A recent study by the Healthcare Management Council, Inc. (HMC) found that US hospitals stand to save millions of dollars per year by eliminating treatment quality errors.

According to the study, a 200 bed hospital is likely throwing away $2 million dollars yearly because of bed sores, patient falls, and other never events and hospital acquired conditions (HACs).

The reason hospitals stand to lose so much from these quality of care errors is because Medicare has refused to reimburse hospitals for any costs associated with a never event or HAC. It is expected that soon private insurers will also deny hospitals reimbursement for these events. Because hospitals are forbidden from passing the costs associated with these events on to the patient, they end up eating the price of care.

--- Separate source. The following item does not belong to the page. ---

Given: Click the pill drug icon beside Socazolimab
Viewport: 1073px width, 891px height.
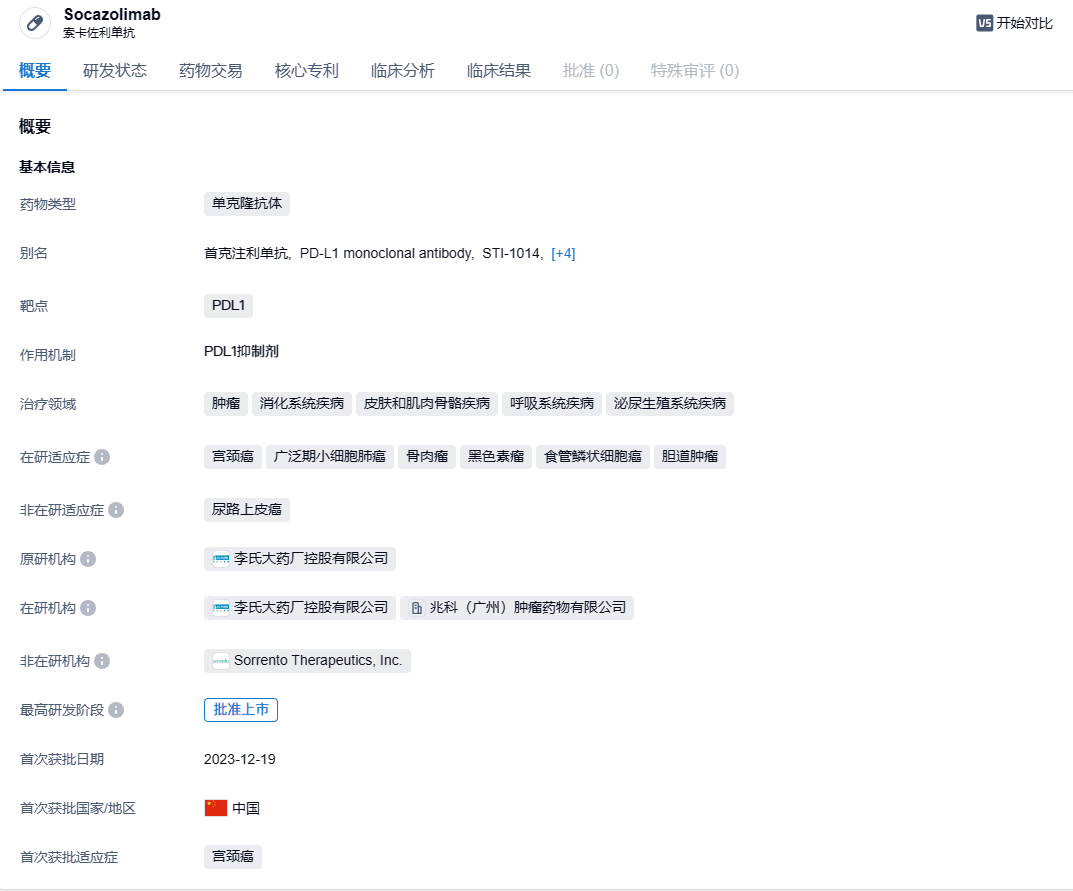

The cost of care for these events is not cheap, and just a few events drive up the hospital bill significantly. The most prevalent events hospitals are being denied reimbursement for, are bed sores. HMC found that bed sore events were costing hospitals an average of $536,900 annually–at an average of $9,200 per event.

The most expensive events are Postoperative pulmonary embolisms and deep-vein thrombosis (DVT). Although these occurred less than bed sores, the $15,500 average cost per event bumped the total annual cost of these events to $564,000 per hospital on average.

The monetary cost isn’t the bottom line. Thousands of deaths occur in hospitals each year due to never events and HACs–events that have been deemed preventable by the Centers for Medicare & Medicaid Services (CMS).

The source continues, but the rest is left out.